WORK REQUEST ▸
Only those lines in the data below from the line containing "The width and height of the screenshot is (576, 1024)." through the line containing "Tap the Share export icon", both included, should be restated word for word.

EXCERPTED RECORDS ▸
========================

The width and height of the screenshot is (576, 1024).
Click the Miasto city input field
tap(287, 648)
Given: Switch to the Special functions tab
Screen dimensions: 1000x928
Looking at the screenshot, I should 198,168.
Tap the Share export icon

========================

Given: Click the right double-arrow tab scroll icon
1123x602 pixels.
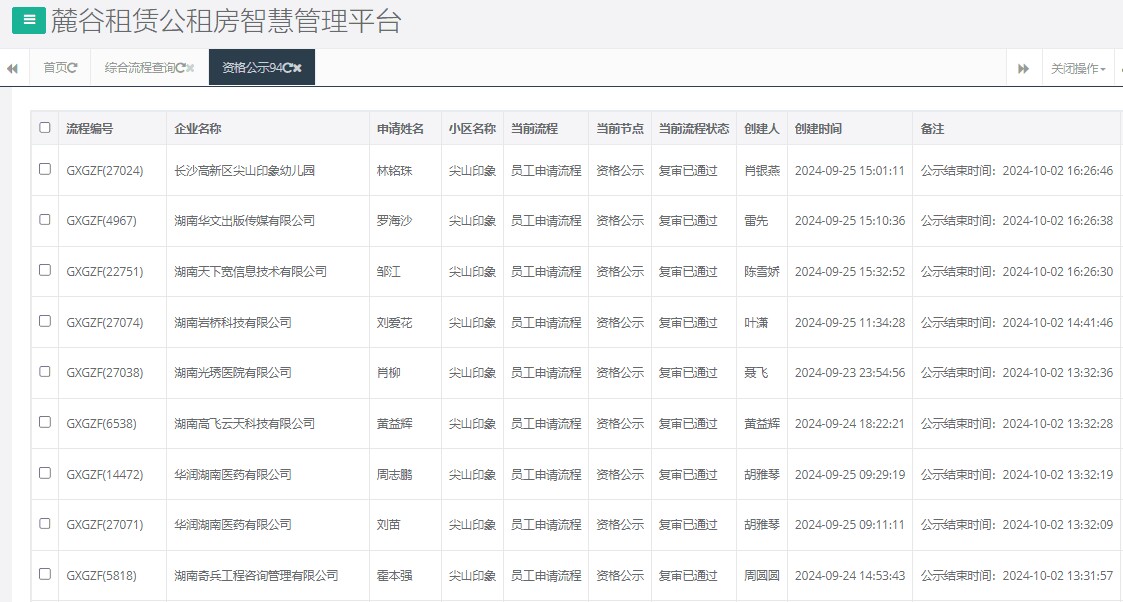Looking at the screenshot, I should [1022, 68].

========================

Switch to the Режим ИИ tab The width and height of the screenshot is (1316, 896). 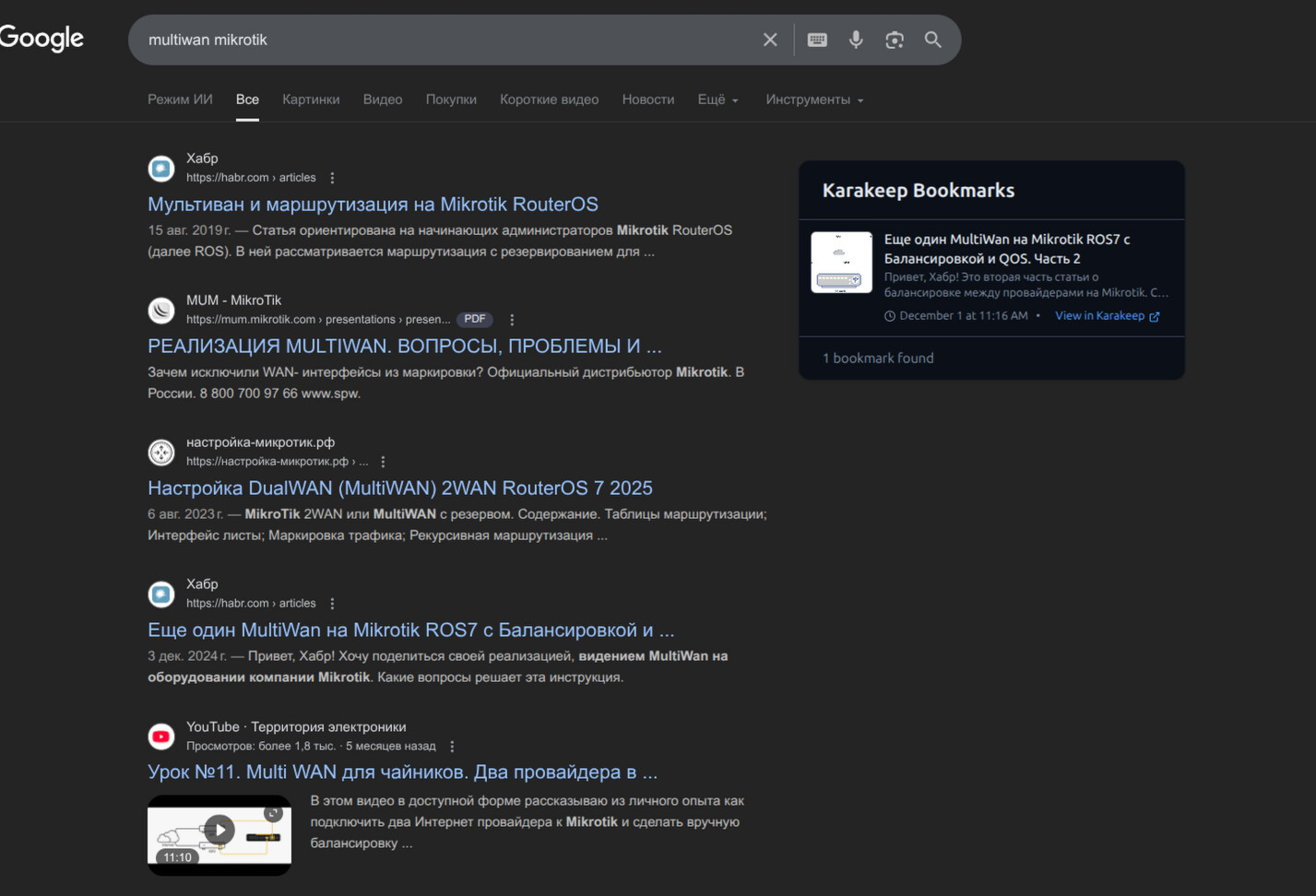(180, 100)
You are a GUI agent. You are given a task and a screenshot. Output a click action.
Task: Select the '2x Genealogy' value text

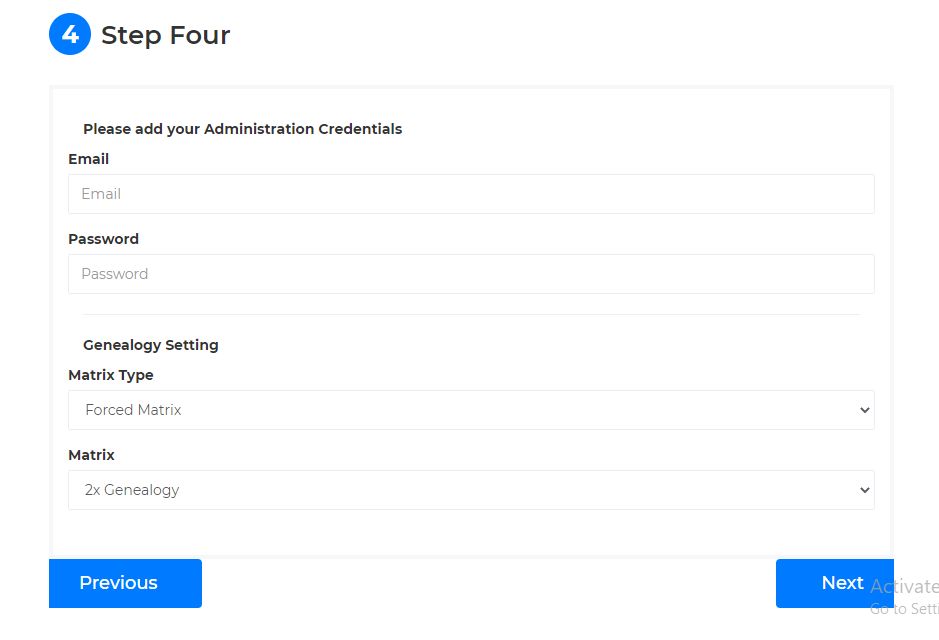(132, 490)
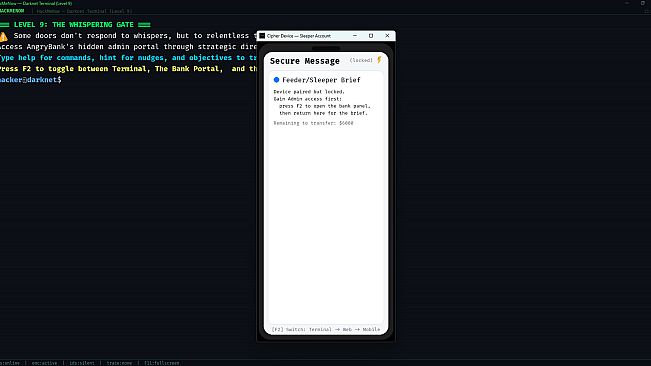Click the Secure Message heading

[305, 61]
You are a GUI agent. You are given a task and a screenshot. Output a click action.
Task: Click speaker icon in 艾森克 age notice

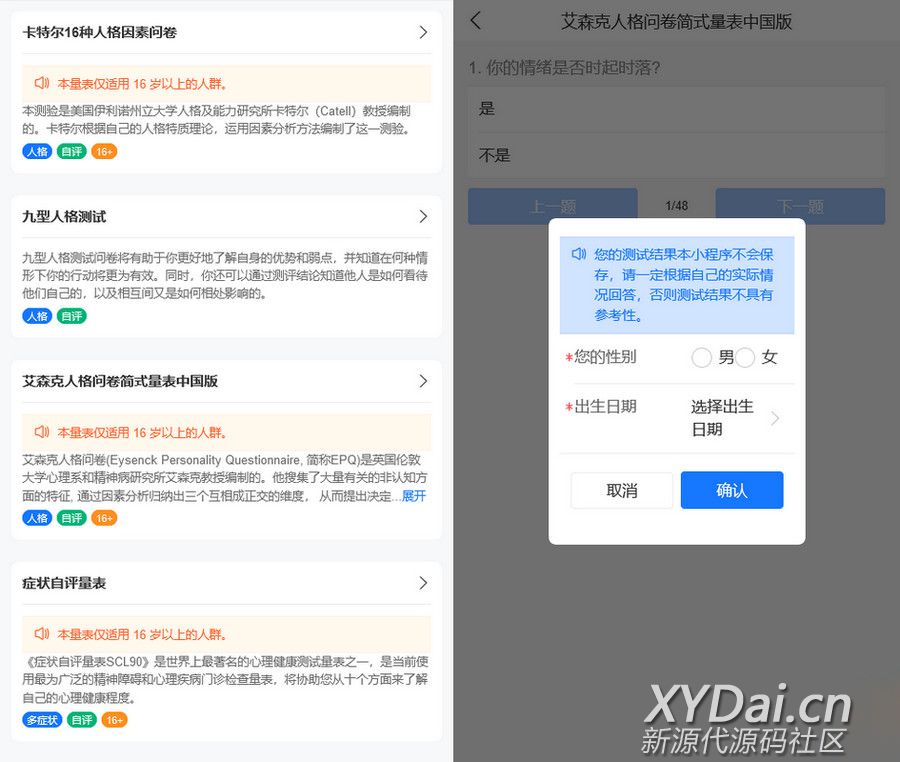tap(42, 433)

========================

RESPONSE BOX ▸
The width and height of the screenshot is (576, 1024).
Click the Miasto city input field
tap(287, 648)
Given: Switch to the Special functions tab
Screen dimensions: 1000x928
Looking at the screenshot, I should 198,168.
Tap the Share export icon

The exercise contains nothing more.